CHAPTER XIX. THREE FRENCH PRESIDENT'S.

In 1873 the Shah of Persia came to Paris, and the marshal entertained him magnificently. He gave him a torch-light procession of soldiers, a gala performance at the Grand Opera, and a banquet in the Galerie des Glaces at Versailles. The Parisians regretted that the visit had not been made in M. Thiers' time, when society might have been amused by stories of how the omniscient little president had instructed the shah, through an interpreter, as to Persian history and the etymology of Oriental languages; but society had a good story connected with the visit, after all. During the state banquet at Versailles the shah turned to the Duchess of Magenta, and asked her, in a French sentence some one had taught him for the occasion, why her husband did not make himself emperor.

The marshal was content to hold his place as president, and the Duc de Broglie governed for him, except in anything relating to military affairs.

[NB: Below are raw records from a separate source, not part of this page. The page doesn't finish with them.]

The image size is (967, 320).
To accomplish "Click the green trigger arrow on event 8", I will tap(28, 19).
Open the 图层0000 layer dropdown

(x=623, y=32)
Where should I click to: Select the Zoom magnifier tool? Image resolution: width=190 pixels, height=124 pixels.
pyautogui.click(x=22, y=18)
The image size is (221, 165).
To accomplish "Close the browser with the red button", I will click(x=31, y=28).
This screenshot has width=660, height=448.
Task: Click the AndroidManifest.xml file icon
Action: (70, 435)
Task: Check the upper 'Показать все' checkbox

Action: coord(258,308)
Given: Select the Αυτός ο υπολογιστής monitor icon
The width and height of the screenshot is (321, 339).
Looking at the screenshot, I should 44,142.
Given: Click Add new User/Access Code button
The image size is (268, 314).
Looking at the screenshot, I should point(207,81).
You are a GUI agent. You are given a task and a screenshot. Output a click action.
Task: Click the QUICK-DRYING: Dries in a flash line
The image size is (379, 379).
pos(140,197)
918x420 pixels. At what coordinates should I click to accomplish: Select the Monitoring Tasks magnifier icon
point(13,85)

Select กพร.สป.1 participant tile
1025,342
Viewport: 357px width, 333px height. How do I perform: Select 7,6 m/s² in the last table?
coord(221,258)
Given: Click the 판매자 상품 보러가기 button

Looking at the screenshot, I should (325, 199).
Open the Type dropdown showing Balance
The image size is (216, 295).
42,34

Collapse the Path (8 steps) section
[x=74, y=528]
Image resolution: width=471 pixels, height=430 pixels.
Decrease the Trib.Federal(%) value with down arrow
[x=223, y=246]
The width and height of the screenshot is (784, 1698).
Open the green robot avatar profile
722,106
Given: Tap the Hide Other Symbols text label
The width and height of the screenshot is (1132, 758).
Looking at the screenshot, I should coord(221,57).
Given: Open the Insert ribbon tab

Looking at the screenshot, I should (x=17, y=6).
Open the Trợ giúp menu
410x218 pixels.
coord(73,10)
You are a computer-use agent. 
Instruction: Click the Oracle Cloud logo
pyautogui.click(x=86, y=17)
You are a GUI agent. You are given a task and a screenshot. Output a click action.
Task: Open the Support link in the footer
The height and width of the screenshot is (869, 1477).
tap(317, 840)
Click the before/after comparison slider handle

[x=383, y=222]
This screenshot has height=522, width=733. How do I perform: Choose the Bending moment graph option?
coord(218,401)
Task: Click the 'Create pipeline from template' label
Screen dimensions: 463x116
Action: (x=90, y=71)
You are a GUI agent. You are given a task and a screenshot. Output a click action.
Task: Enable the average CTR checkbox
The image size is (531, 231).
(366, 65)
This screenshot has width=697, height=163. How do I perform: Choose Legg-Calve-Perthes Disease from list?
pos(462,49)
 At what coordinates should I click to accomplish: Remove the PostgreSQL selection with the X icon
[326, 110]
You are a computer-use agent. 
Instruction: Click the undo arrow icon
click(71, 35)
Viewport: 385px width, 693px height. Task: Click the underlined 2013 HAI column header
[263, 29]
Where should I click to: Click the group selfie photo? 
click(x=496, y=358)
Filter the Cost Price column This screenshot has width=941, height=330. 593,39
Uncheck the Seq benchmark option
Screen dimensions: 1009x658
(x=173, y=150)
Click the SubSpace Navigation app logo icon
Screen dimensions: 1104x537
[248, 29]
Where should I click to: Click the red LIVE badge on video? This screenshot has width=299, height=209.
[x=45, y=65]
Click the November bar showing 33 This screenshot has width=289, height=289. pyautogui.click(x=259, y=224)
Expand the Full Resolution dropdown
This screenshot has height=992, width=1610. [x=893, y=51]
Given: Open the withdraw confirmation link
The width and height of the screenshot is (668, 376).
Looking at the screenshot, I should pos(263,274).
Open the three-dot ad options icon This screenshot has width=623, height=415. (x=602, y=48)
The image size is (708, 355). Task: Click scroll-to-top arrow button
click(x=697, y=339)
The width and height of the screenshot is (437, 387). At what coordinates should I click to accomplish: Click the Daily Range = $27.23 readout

On these the marshal always had his way.

The Duc de Broglie's government, which was all in the interest of the monarchical principle, became distrusted and unpopular. In one year twenty-one Republicans and six Bonapartists gained seats in the Assembly, while the Orleanist and Legitimist parties gained not one. By 1874 the cause of royalty in France was at a low ebb. In this year - a year after the downfall of M. Thiers - the Duc de Broglie was defeated in the Chamber on some measure of small importance; but his defeat turned him summarily out of office. The Left Centre - that is, the Republicans from conviction - was the strongest of the seven parties. The Republic seemed established on a basis of law and order.

According to the constitution, the president was chosen for seven years, with the chance of re-election; the Chamber of Deputies was elected for seven years by universal suffrage, but every year one third of its members had to retire into private life or stand for a new election. The Senate was chosen by a complicated arrangement, - partly by the Chamber, partly by a sort of electoral college, the members of which were drawn from the councils of departments, the arrondissements, and the municipalities of cities. As Gambetta said: "So chosen, it could not be a very democratic assemblage."

"Arrondissement," in the political language of our Southern States, would be translated electoral districts either in town or country. In the Northern States it would mean districts for the cities, townships in the country.

The Speaker, or President of the Chamber, at Tours, at Bordeaux, and at Versailles, until a month before the downfall of M. Thiers, had been the immaculately respectable M. Jules Grevy, who had entered public life in 1848. He had been deposed during the period when the Monarchists had strength and felt sure of the throne for Henri V., and he had been replaced by a M. Buffet. It was M. Buffet who became prime minister on the downfall of the Duc de Broglie. Marshal MacMahon by no means relished being governed by a cabinet composed of men of more advanced republican opinions than his own. But it is useless to go deeper into the parliamentary squabbles of this period.

Then began the quarrel of which we have read so often in Associated Press telegrams, - the dispute concerning the scrutin de liste and the scrutin d'arrondissement. "Scrutin" means ballot; "scrutin de liste" means that electors might choose any Frenchman as their candidate; "scrutin d'arrondissement," that they must confine their choice to some man living in the district for which he wished to stand. The Left disapproved the scrutin d'arrondissement, which gave too much scope, it said, for local interests to have weight over political issues. In our own country local interests are provided for by State legislatures, and in elections for Congress the scrutin d'arrondissement is adopted.

On the last day of December, 1875, the National Assembly was dissolved. Confused, uninteresting, factious as it had been on points of politics, it had at least taught Frenchmen something of parliamentary tactics and the practical system of compromise. The American government is said to be based on compromise. In France, "all or nothing" had been the cry of French parties from the beginning.

The leader of the Left was now Gambetta, who managed matters with discretion and in a spirit of compromise. From this policy his immediate followers have been called "opportunists," because they stood by, watching the course of events, ready to promote their own plans at every opportunity.

The new Assembly proved much too republican to please the marshal. In every way his situation perplexed and worried him. He was not a man of eminent ability, and had never been trained to politics. He had been used to govern as a soldier. His head may have been a little turned by the flatteries so freely showered on him before his election, and he had come to entertain a belief that he was indispensable to France. He saw himself the protector of order against revolutionary passions, and conceived himself to be adored as the sole hope of the people. "Believing this, he could hardly have been expected to conform to the simple formulas which govern the councils of constitutional kings." Moreover, behind the marshal was his friend the Duc de Broglie, "now counselling compromise and now resistance, but always meditating a sudden blow in favor of monarchy."